Se entrano nel cervello, vanno a provocare danni nervosi come quelli citati tra i sintomi riferiti alle sindromi contratte nei Balcani e in Medio Oriente.

Se vanno nel pancreas possono indurre un diabete di tipo 1 bloccando la formazione d’insulina.

Se passano nello sperma danno sterilità e inducono la formazione di piaghe sanguinanti e dolorose nel canale vaginale della partner sessuale.

Se ad essere colpita dalle polveri è una donna gravida, si può avere un aborto o il parto di un bambino malformato o di un già malati di cancro.

Ad aggravare la situazione c’è la radioattività del DU. Non si tratta di una radioattività particolarmente marcata, ma è ovvio che, laddove di DU se n’è usato parecchio, la radioattività c’è eccome e questa condizione è una concausa responsabile dell’innesco delle patologie, patologie che, non saprei dire se è anche per questo, nei militari che abbiamo avuto occasione di analizzare (e sono circa 200), osservandone al microscopio elettronico i tessuti patologici e trovandoci le particelle incriminate, si manifestano con una rapidità ragguardevole.

I civili controllabili sono relativamente pochi: principalmente giornalisti e operatori di organizzazioni non governative. La soverchiante maggioranza dei civili ammalati appartiene a zone in cui l’assistenza sanitaria non è certo di prim’ordine né queste persone hanno accesso al nostro laboratorio, purtroppo l’unico in cui si eseguono le indagini nano patologiche del caso.

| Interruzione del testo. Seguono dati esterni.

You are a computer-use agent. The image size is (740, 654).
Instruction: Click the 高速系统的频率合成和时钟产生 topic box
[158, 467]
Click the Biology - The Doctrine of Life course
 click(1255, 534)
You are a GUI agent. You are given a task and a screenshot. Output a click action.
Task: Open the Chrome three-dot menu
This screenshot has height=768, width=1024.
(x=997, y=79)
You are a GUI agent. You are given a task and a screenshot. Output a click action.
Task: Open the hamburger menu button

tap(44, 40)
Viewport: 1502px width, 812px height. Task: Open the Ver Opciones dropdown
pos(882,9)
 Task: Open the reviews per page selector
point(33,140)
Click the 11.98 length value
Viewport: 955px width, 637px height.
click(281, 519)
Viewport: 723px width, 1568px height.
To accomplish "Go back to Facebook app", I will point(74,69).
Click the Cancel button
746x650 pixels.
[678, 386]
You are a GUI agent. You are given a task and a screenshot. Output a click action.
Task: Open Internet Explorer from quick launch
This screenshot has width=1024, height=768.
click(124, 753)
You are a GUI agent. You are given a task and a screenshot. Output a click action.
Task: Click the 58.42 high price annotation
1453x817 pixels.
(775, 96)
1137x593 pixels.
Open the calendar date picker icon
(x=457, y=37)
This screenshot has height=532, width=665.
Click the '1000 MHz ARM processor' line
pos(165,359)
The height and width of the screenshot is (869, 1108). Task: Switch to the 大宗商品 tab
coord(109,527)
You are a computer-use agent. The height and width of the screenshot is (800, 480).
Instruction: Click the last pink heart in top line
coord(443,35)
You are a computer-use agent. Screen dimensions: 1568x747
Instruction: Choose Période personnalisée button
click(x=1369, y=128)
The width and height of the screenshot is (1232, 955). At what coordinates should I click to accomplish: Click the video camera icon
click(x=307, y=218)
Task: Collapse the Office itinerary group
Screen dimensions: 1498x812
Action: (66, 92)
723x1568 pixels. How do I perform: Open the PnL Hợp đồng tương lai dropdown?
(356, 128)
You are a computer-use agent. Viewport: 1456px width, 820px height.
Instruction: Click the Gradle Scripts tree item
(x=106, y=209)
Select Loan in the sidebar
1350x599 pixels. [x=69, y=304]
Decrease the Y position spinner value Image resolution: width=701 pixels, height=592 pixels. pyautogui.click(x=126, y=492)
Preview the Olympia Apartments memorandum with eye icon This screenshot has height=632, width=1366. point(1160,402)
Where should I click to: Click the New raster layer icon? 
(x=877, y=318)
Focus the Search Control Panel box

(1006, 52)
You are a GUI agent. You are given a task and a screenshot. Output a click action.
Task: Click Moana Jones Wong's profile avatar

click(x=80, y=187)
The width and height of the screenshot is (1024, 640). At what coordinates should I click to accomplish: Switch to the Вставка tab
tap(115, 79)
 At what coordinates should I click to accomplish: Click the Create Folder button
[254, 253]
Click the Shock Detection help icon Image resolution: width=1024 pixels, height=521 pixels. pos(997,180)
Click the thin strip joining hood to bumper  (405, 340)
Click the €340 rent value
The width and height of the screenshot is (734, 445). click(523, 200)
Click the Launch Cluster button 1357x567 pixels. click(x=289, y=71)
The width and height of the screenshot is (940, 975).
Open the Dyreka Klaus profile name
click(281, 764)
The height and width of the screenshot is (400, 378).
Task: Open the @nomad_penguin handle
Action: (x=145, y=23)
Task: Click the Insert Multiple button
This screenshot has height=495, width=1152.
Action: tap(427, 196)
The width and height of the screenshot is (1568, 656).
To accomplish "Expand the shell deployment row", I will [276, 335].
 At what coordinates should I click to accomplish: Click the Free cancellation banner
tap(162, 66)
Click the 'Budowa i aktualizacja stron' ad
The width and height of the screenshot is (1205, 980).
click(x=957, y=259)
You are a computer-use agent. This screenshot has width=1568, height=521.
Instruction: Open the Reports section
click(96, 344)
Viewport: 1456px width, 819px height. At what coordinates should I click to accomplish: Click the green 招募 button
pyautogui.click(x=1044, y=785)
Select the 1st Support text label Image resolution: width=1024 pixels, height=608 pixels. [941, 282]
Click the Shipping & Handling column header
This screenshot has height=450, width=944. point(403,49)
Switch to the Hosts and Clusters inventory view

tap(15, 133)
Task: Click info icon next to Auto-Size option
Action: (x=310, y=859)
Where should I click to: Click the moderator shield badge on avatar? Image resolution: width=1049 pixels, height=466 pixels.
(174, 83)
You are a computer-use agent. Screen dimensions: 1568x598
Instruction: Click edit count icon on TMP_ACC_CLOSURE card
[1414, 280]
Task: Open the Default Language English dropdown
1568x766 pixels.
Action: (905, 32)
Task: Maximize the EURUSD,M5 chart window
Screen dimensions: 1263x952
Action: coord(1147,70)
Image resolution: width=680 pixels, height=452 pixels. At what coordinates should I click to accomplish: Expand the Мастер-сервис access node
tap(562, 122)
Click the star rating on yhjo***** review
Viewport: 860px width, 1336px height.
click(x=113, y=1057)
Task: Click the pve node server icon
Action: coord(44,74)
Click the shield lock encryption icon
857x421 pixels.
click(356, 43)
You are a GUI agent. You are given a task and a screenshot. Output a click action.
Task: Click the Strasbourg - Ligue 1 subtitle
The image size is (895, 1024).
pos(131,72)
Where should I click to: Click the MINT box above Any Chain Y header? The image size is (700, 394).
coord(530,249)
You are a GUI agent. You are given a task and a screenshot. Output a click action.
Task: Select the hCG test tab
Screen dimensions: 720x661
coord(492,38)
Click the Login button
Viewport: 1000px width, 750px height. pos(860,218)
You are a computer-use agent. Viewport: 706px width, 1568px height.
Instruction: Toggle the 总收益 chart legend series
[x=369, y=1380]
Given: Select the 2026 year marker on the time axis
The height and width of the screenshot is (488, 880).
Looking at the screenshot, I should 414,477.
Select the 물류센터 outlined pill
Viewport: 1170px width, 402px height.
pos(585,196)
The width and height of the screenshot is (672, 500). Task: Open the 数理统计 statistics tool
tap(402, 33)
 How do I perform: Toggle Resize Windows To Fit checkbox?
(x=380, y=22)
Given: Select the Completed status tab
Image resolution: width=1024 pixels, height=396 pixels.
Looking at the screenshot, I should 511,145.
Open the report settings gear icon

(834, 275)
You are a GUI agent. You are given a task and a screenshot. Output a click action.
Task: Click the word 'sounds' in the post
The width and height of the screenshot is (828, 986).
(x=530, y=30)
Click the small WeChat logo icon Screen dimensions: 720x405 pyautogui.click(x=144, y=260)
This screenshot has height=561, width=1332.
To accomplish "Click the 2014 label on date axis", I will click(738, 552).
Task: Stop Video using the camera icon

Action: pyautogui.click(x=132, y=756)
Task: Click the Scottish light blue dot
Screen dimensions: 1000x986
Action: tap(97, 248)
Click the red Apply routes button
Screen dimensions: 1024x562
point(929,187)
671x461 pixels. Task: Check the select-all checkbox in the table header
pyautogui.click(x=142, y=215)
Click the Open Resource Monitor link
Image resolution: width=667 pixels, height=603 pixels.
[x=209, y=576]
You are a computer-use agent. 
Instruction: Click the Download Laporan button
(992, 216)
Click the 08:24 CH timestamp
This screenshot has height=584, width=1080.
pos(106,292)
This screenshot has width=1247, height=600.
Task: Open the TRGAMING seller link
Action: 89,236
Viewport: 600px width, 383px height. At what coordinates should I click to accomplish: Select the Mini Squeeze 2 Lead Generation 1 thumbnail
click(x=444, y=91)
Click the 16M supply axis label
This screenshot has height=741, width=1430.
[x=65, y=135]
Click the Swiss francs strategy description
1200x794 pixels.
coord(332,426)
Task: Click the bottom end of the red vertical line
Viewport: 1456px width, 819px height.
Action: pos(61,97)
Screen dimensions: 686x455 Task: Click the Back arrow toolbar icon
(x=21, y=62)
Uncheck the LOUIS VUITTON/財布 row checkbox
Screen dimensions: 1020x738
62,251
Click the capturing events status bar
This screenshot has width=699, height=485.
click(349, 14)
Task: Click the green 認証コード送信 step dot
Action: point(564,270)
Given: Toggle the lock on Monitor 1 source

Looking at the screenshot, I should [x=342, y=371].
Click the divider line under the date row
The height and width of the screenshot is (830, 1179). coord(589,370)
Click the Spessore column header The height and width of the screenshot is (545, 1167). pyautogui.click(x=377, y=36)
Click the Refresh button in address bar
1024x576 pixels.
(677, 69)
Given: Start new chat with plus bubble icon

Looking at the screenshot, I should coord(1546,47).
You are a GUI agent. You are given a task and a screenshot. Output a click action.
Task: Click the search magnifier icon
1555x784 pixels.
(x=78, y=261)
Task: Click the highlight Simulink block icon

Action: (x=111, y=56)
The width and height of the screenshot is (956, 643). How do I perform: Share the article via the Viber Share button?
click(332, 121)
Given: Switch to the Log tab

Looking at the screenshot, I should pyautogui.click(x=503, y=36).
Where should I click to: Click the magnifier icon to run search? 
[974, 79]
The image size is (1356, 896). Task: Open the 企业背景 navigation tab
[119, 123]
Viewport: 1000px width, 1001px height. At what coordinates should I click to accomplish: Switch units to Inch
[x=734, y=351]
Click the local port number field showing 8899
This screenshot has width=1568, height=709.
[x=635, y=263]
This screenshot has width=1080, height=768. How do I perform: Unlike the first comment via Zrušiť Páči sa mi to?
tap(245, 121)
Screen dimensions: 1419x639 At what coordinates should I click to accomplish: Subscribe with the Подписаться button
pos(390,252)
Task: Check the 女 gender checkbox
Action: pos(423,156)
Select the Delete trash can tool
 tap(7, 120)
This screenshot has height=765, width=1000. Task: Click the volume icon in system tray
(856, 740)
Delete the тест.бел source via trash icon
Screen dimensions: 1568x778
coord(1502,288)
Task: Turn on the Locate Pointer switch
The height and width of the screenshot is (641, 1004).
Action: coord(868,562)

Ci arrivano, invece, i casi di militari e in qualche occasione questi sono venuti anche dall’estero.

Per ognuno di loro, oltre a dover affrontare la situazione oggettivamente terribile di una malattia gravissima e del lavoro perso, ci sono le condizioni umilianti di dover affrontare gravi difficoltà economiche e un processo contro lo stato datore di lavoro per cercare di far valere i propri diritti di lavoratore. Non dimentichiamo che, ufficialmente, i militari non sono mai andati a fare la guerra, ma sono andati in missione di pace. Dunque lavoratori.

Non è un mistero per nessuno che, dal punto di vista della propria economia, l’Italia corre su un filo sospeso altissimo da terra e non sorprenderà nessuno se lo stato cerca di sottrarsi ai propri obblighi legali e, ancor prima, morali, lasciando i militari ammalati abbandonati e senza un soldo.

Per fare questo ogni appiglio pare possibile. Già qualche anno fa la Difesa organizzò una riunione di “scienziati” (inevitabili le virgolette) presso la sede del CNR di Roma e costoro, nessuno dei quali aveva la benché minima esperienza in proposito al di là di qualcuno che aveva eseguito esperimenti del tutto privi di qualunque significato (e sono generoso), conclusero che, in fondo, le particelle come quelle di cui ci stiamo occupando sono innocue.

Al di là della scienza a livello mondiale, è l’Organizzazione Mondiale della Sanità a smentire quei personaggi le cui esternazioni, per quanto grottescamente infondate e basate su un ancora più grottesco “lei non sa chi sono io”, sono sicuramente servite in qualche circostanza per sottrarsi al risarcimento dovuto a qualcuno. Per fortuna esistono giudici che fanno giustizia e per diversi soldati sono già cominciate ad uscire sentenze a favore.

Naturalmente non è questo ciò di cui mi devo occupare io, per mestiere relegato nella freddezza di un laboratorio scientifico, ma di tanto in tanto quei ragazzi li incontro non solo nelle loro biopsie, ma per davvero in carne ed ossa. Non sono tanto le loro sofferenze a lasciarmi senza parole: sono la loro delusione e la loro dignità.